One year after the national launch of the All of Us precision medicine initiative, NIH mapping shows two-thirds of fully enrolled participants come from just six states with participating health provider organizations (HPOs). Increasing the breadth and depth of genetic data collected can lead to more medical breakthroughs.
It may sound counterintuitive, but big data holds the keys to unlocking countless mysteries about individual people’s health, according to Joshua C. Denny, MD, a Professor in the Departments of Biomedical Informatics and Medicine at Vanderbilt University Medical Center. In addition to several other roles focused on studying precision medicine and EHR data, Denny is also a principal investigator with the National Institutes of Health’s All of Us Research Program.
Denny’s involvement with this project—which aims to gather data from at least one million people—combines his passions for collecting genetic data from diverse populations and enabling the sharing of such information to inform new medical discoveries.
“For millennia, medicine has been about the person in front of you, but it wasn’t personalized medicine,” he says. “Now, we’re tailoring care to the person based on things we can’t see with our eyes or hear from patient stories or our stethoscopes.”
That previously missing information comes from the information encoded in every person’s DNA. But understanding what it means requires an exponentially wider view in terms of numbers as well as ethnic diversity.
“A lot of these [mutations] are so rare that it really takes a huge number of people to figure out what matters. The more we’re amassing sample populations, the more we’re learning about rare mutations by ancestry as well as universal mutations that happen with all ancestries,” Denny says. “That’s why studying diversity benefits everyone.”
However, the genome-wide association studies (GWAS) scientists have been using for the past 20 years to identify connections between genetic variants and disease risk rely on data that is mostly from people of European descent. In fact, commentary published this spring in the journal Cell states just how far the data leans this way—78 percent, even though people of European descent make up only 16 percent of the global population.
The map above shows the state by state concentration of All of Us participants as of May 3, 2019, as reported by the new All of Us Research Hub. Recruitment partners are located throughout the country. Areas with currently active All of Us healthcare organizations have a greater percentage of participants. (Source: NIH)
Diversity in Genetic Research
Efforts to improve the breadth of genetic data to be studied have already resulted in breakthroughs. A shining example of progress in drug discovery is the PCSK9 story, says Denny. Until discovery of the PCSK9 enzyme and its link to familial hypercholesterolemia, statins were the most effective drug known to treat high cholesterol. Drugs that inhibit PCSK9, however, can lower LDL cholesterol 60 percent more than a statin alone.
“We haven’t really had anything close to statins. These [PCSK9 inhibitors] were discovered by looking at small populations of African American individuals in Dallas,” Denny says. “There are many stories like that.”
NIH Updates All of Us Numbers
Enrollment in the All of Us Research Program reached 192,000 as of May 6, 2019, according to a recent NIH update. That number includes more than 143,000 participants who have completed all the initial steps of the program—answering the first three surveys, agreeing to share EHRs, having their physical measurements taken, and providing blood and urine samples for whole genome sequencing and other analyses.

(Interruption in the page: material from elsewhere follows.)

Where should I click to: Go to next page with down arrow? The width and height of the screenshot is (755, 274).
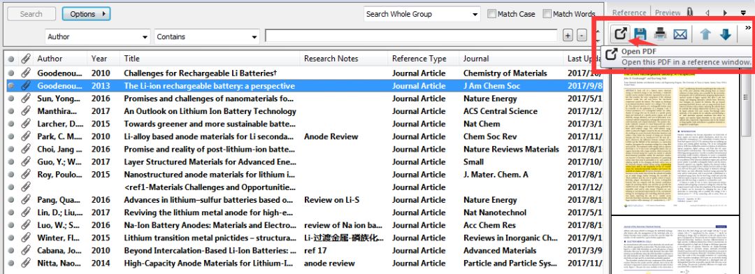(x=726, y=34)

While the NIH reports that 80 percent of participants represent communities that are historically underrepresented in research, including 51percent from racial and minority groups, more participants from each racial and minority group are needed to build a richer dataset, Denny says.
The more samples gathered among certain populations, the better doctors could understand how certain drugs may work better, worse, or not at all among ethnicities, for example.
Healthcare Organizations Can Help
To make even more medical discoveries possible, Denny urges healthcare organizations that haven’t already partnered with All of Us to consider participating.
All of Us may get a funding boost, too. The House Committee on Appropriations recently released a draft bill that if enacted could provide an additional $500 million for the initiative.
In addition, the healthcare community can play a role in advancing the technology needed to mine and share increasingly vast amounts of EHR data. “It’s important for us as healthcare centers to help drive the market to make health records more sharable. That will help us as a community to take better care of our patients,” Denny says.